Di luar ilmu-ilmu agama, KH Abbas juga mengajarkan seni bela diri kepada mereka. Hal ini kelak menjadi modal penting bagi para santri untuk ikut mempertahankan kemerdekaan negeri dari penjajah.
Pondok Pesantren Buntet pun menjadi basis penting laskar-laskar jihad, semisal barisan Hizbullah, Sabilillah, atau PETA (Pembela Tanah Air), terutama ketika era setelah Proklamasi 1945. Di luar itu, dia juga membentuk dua regu laskar santri, yakni Asybal dan Athfal.

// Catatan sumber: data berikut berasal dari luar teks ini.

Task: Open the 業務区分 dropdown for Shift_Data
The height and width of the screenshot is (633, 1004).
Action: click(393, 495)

KH Abbas Buntet dikenal luas sebagai pejuang yang berani. Pada zaman revolusi, Belanda (NICA) yang membonceng Sekutu ingin menjajah kembali Indonesia.

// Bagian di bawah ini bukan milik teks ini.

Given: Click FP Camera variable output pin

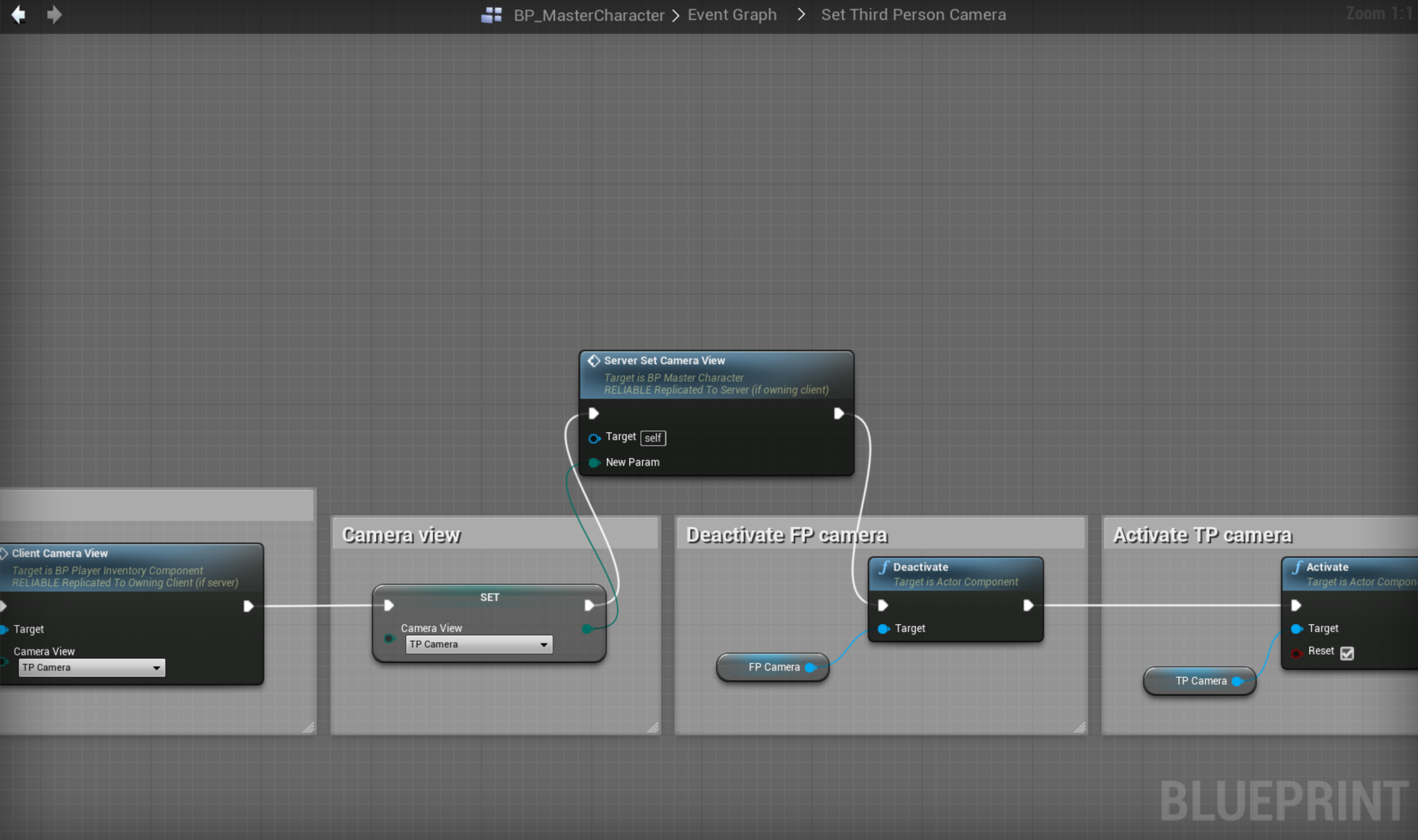Looking at the screenshot, I should 810,667.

Sementara itu, laskar-laskar Indonesia sibuk melucuti persenjataan Jepang sebagai persiapan tempur. Di Surabaya, Sekutu semakin arogan dengan memaksa penduduk untuk menyerahkan senjata dan menyerah di tempat. Ultimatum ini ditolak mentah-mentah rakyat seluruhnya. Mereka lebih memilih mati berjuang daripada ditindas kembali.
Menjelang pertempuran 10 November 1945 itu, di Cirebon KH Abbas juga sudah mulai memobilisasi massa, terutama dari kalangan santri. Dia memberikan komando untuk ikut dalam barisan perjuangan rakyat Indonesia di Surabaya. Dia sendiri ikut terjun dalam kancah perang besar ini. Orator ulung, Bung Tomo, bisa dikatakan anak didiknya dalam semangat perjuangan.
Ditilik ke belakang, peristiwa historis tersebut merupakan efek dari Resolusi Jihad yang digagas para kiai sebelumnya dalam pertemuan Nahdlatul Ulama di Surabaya, pada Oktober 1945. KH Abbas juga turut menghadiri acara yang merumuskan fatwa jihad tersebut.